*ARTICLE:*

All topics | KAIST Breakthroughs

KAIST
BREAKTHROUGHS

Research Webzine of the KAIST College of Engineering since 2014

Spring 2025 Vol. 24

Computing

An AI that understands pixels with a few instructions

August 23, 2023 hit 1041

Understanding the meaning of pixels is fundamental in building a visual intelligence but often involves costly labeling. This work proposes an AI that can learn any pixel-labeling task using only a few labeled images.

The proposed method learns to associate pixels to any labels based on a few instructions. Once a user provides a set of labeled images, the model compares them with a query image and infers its per-pixel labels using the weighted combination of labeled images. The comparison mechanism is universal across different labels, thus the model can be applied to any per-pixel labeling problem with minor adjustments.

The fundamental of building a visual intelligence is understanding the pixels. Given complex patterns of visual signals such as images, it is important to understand high-level meanings of every pixels, such as object categories, distance to the camera, orientation of the surface, velocity of motion, and boundary of the objects. All these problems relate to associating labels to the pixels, and are often referred to as dense prediction problems. As the name suggests, dense prediction broadly encapsulates many computer vision problems, often referred in different names depending on types of labels, such as object segmentation, object detection, pose estimation, depth estimation, and motion estimation.

The key challenge to the dense prediction is collecting training data. In order to teach AI to infer per-pixel labels, each training image should be also have every pixel labeled. This per-pixel labeling is often too laborious and costly, putting major bottlenecks to building visual AI. Previous studies that attempted to reduce the need for labeled data have typically still demanded a substantial amount of such data, or they have concentrated on a particular group of tasks. The lack of a data-efficient, general-purpose AI for dense prediction tasks has led to limited applications in real-world computer vision problems, particularly in scenarios where available data is scarce.

*THE TASK:* Please copy the part of the article on pixel-labeling AI starting at "Spring 2025 Vol." and ending at "with minor adjustments.", word for word.

*DATASET EXTRACT:*
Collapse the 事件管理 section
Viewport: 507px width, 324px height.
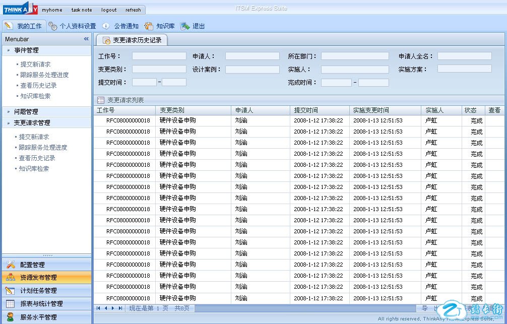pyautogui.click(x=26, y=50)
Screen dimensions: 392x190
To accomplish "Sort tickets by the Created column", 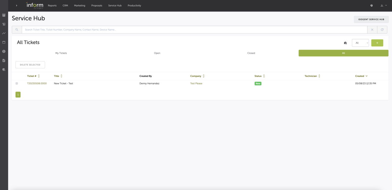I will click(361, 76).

---

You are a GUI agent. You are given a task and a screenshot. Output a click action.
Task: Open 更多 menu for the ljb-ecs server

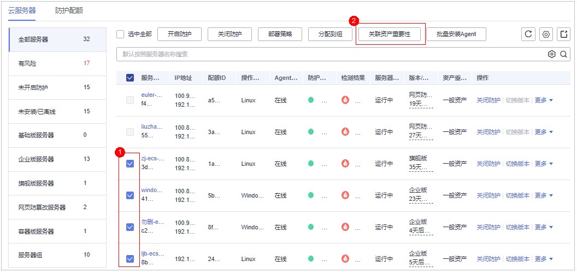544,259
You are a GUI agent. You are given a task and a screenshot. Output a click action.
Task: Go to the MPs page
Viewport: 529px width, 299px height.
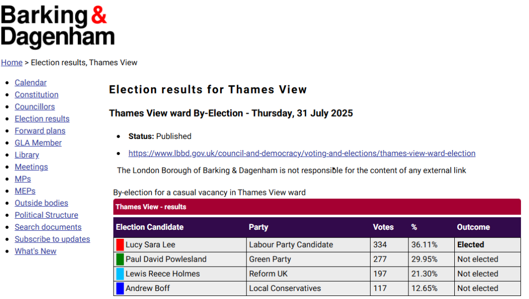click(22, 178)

* * *

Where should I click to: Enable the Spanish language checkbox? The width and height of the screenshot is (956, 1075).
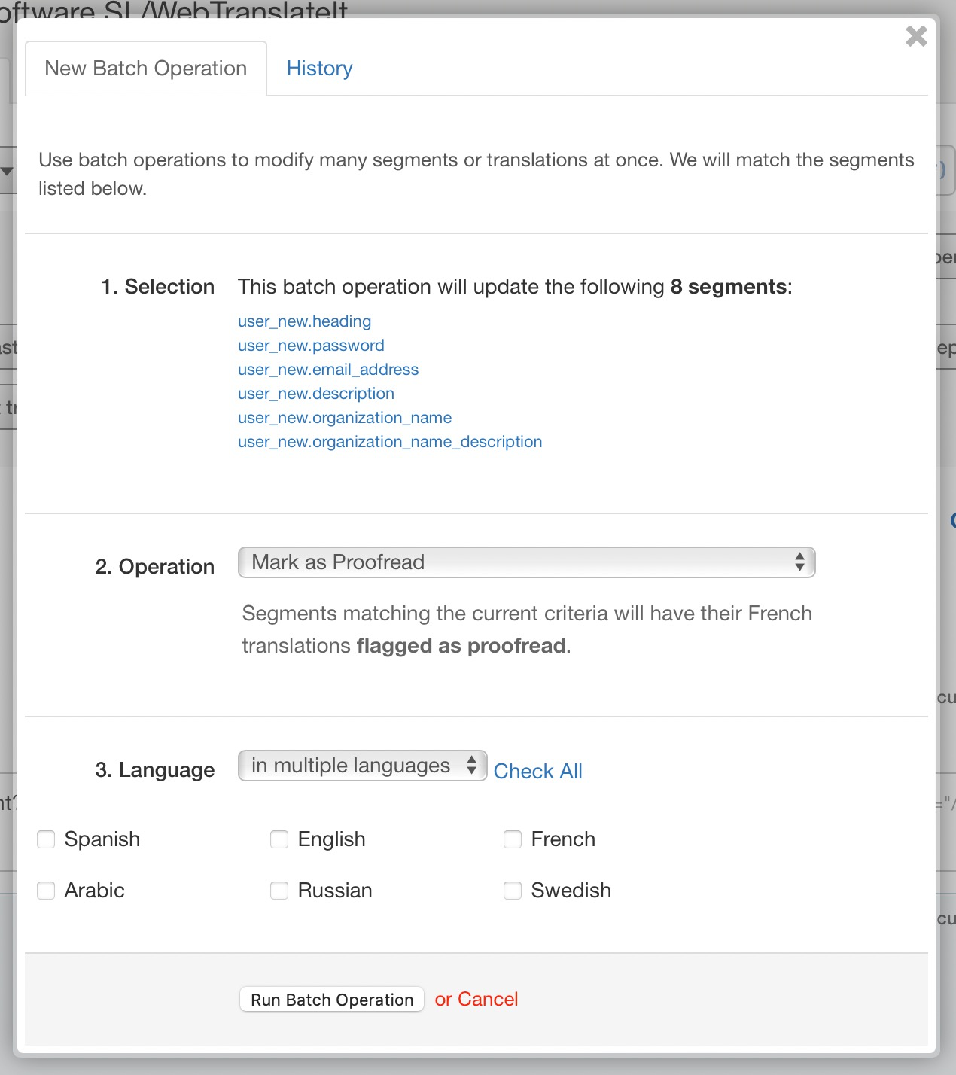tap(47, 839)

*OUTPUT OF THE EXERCISE:*
Spring 2025 Vol. 24

Computing

An AI that understands pixels with a few instructions

August 23, 2023 hit 1041

Understanding the meaning of pixels is fundamental in building a visual intelligence but often involves costly labeling. This work proposes an AI that can learn any pixel-labeling task using only a few labeled images.

The proposed method learns to associate pixels to any labels based on a few instructions. Once a user provides a set of labeled images, the model compares them with a query image and infers its per-pixel labels using the weighted combination of labeled images. The comparison mechanism is universal across different labels, thus the model can be applied to any per-pixel labeling problem with minor adjustments.